When you lose weight, have you ever wondered where the hell the fat actually goes? Sure, it "burns up," but it is a little more scientific than that. Actually, it is quite interesting!
Fat is a store of energy. When you need energy, you break down the fat. That breaks down into a component called free fatty acid and goes into the liver for energy. When you have a lot of excess fat, it generates so much free fatty acid, the liver can't handle it, so it stores it.
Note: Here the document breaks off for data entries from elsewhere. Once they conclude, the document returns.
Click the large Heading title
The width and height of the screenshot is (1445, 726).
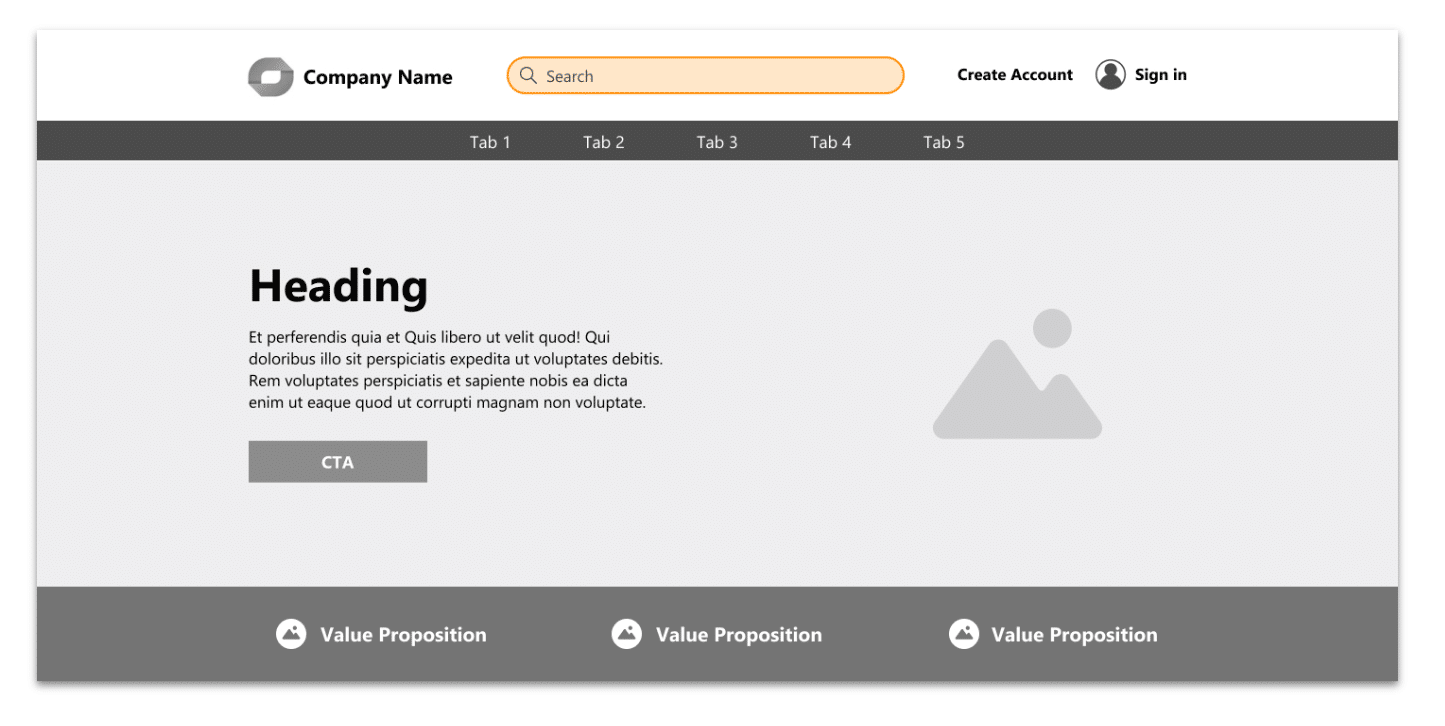(338, 287)
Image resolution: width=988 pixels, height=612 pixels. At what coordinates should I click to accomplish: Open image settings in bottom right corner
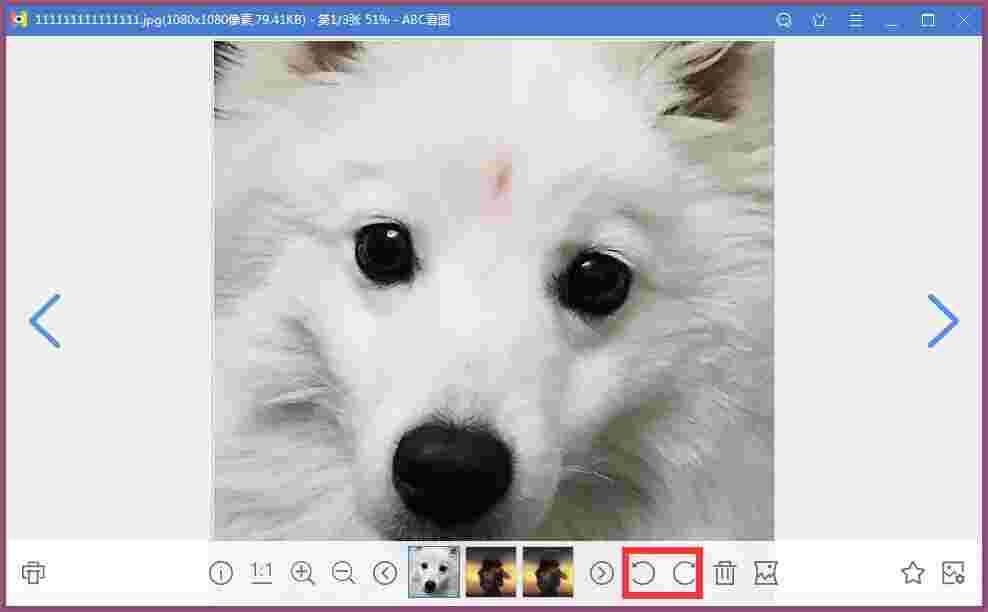click(953, 573)
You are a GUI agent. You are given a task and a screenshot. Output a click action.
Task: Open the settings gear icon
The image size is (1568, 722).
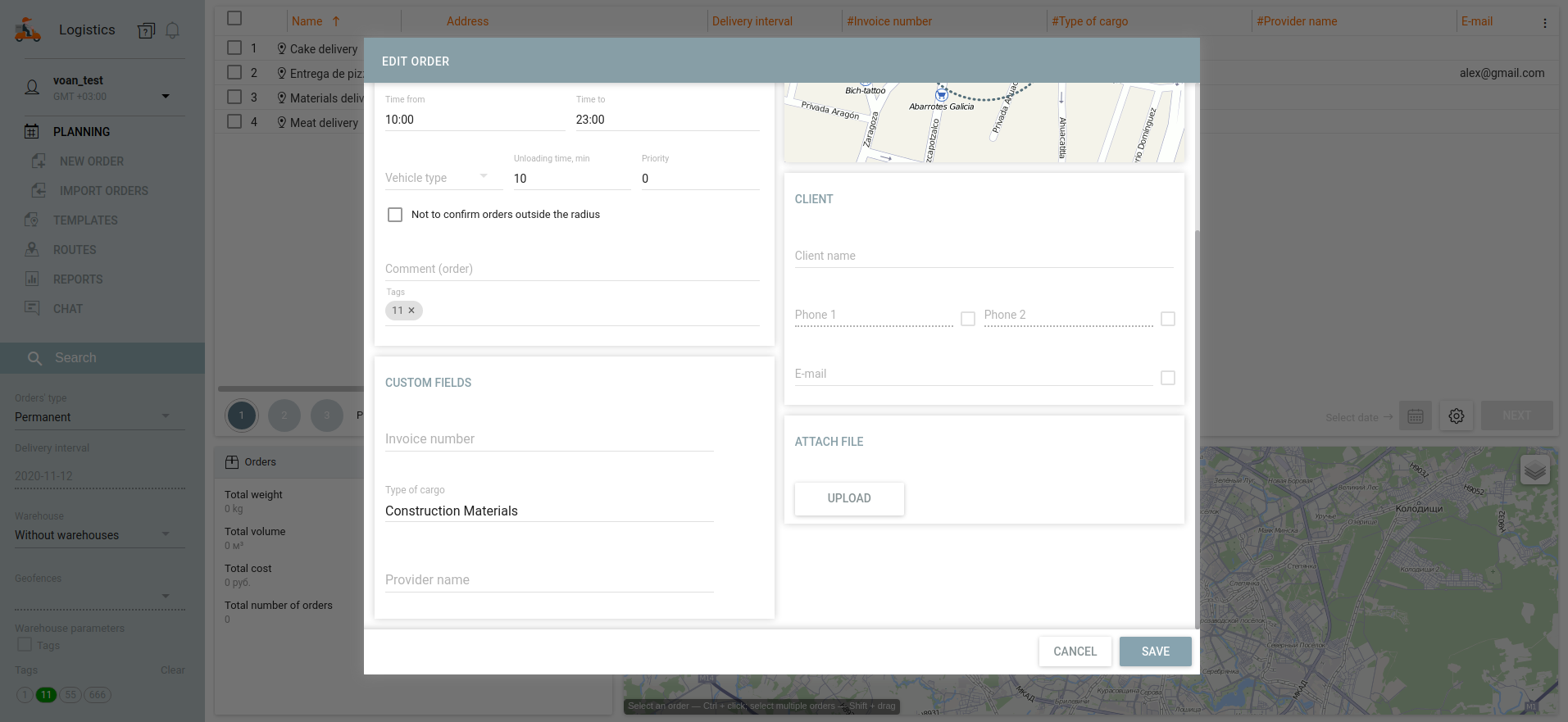(1456, 416)
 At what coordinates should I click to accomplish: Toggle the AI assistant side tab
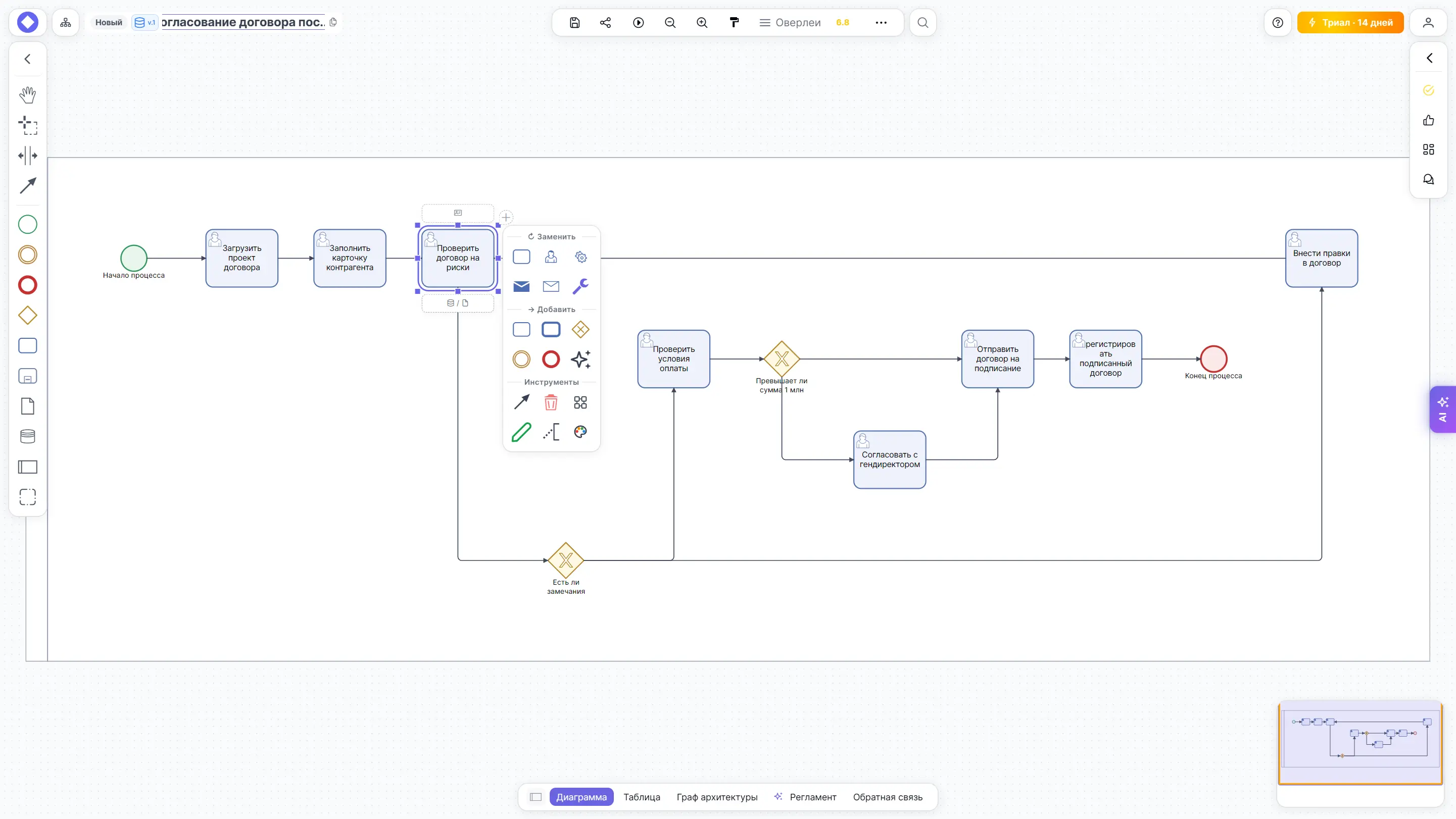point(1443,409)
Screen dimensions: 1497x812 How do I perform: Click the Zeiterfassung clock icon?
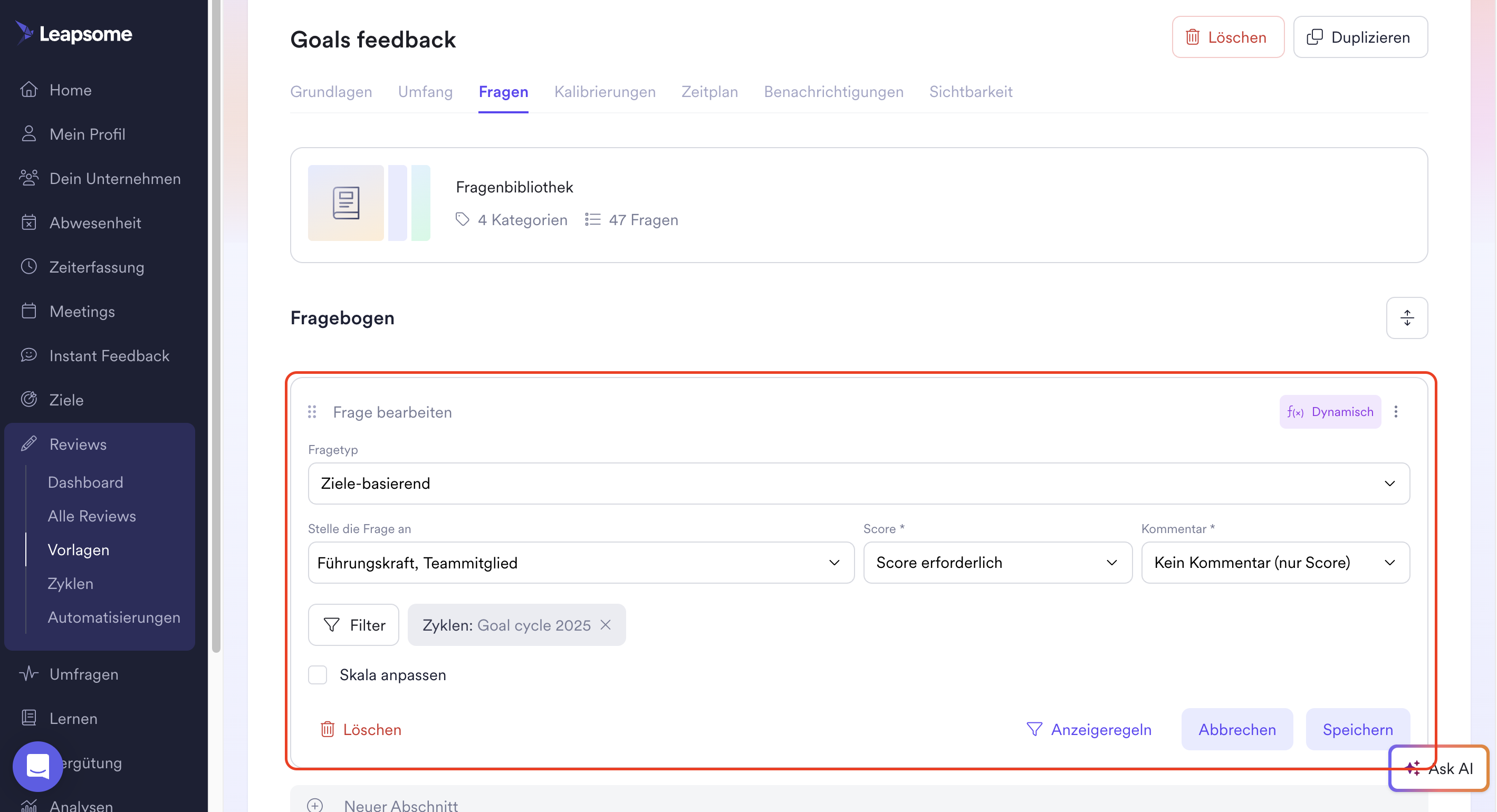pos(28,267)
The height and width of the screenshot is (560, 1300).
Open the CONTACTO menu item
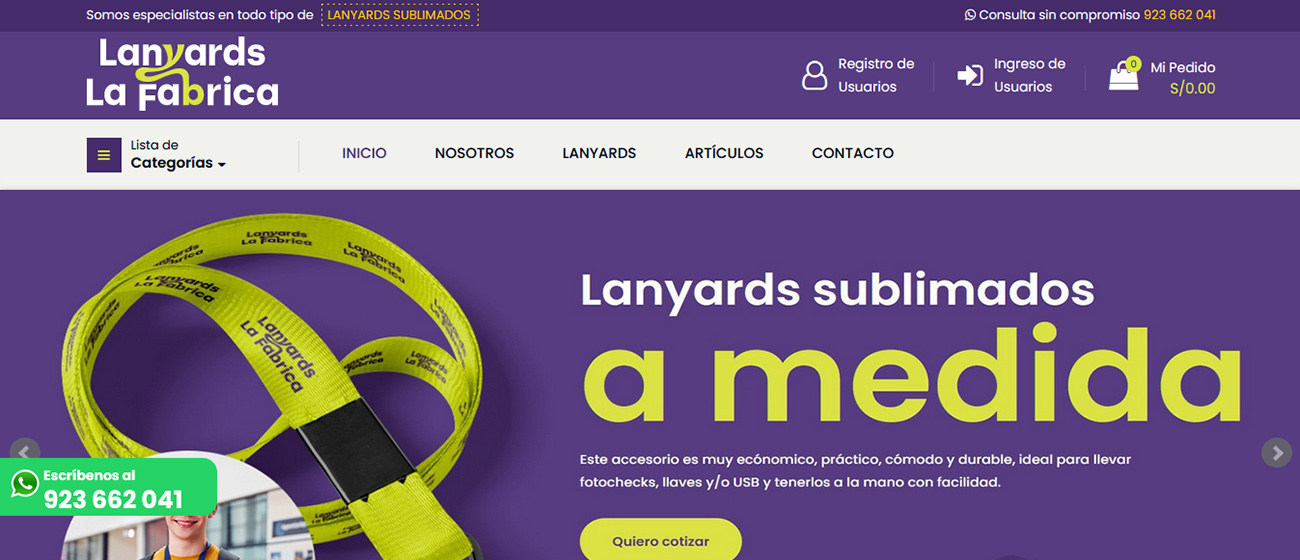[853, 153]
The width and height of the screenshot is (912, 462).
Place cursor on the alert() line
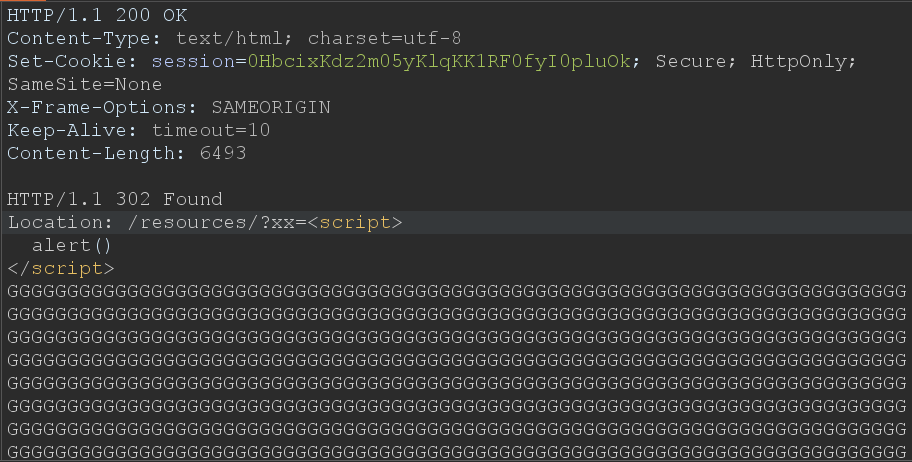(72, 245)
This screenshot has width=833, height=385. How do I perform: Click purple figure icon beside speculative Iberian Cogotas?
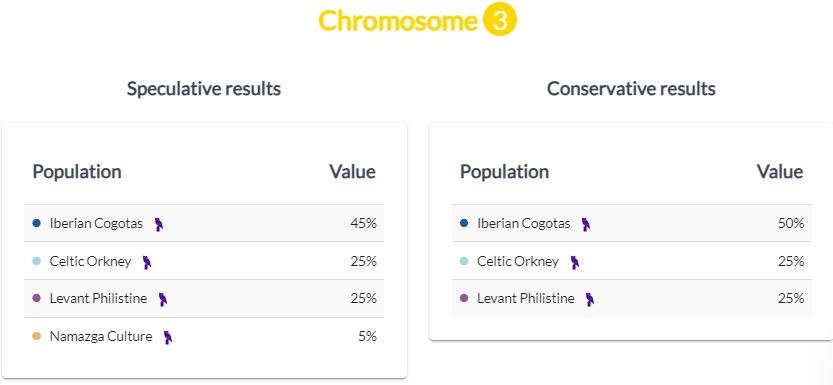[158, 224]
When people consume more energy or calories than they can burn, guess what happens? The fat cells become larger. And when people burn more calories than they consume and lose weight-they shrink!
When we lose weight or body fat, we lose it from all over. This is the main reason why spot reduction is a myth!
Fat cells (aka adipocytes), store excess energy from foods in the form of fatty acids called triglycerides. As the triglycerides are stored within a cell, they force it to expand, increasing the cells diameter.
Humans carry about 10 billion to 30 billion fat cells. People who are obese can have up to 100 billion. Though we can increase the number of fat cells in our body, when we lose weight, we don't lose the number of fat cells. Tragic, right?
The size of the cells shrinks, but the capacity to expand is always there. Meaning, it is easier for you to gain that weight back! The only way to remove the fat cells would be through a liposuction procedure.
Whether or not your fat cells shrink or become larger ultimately depends on your diet and fitness.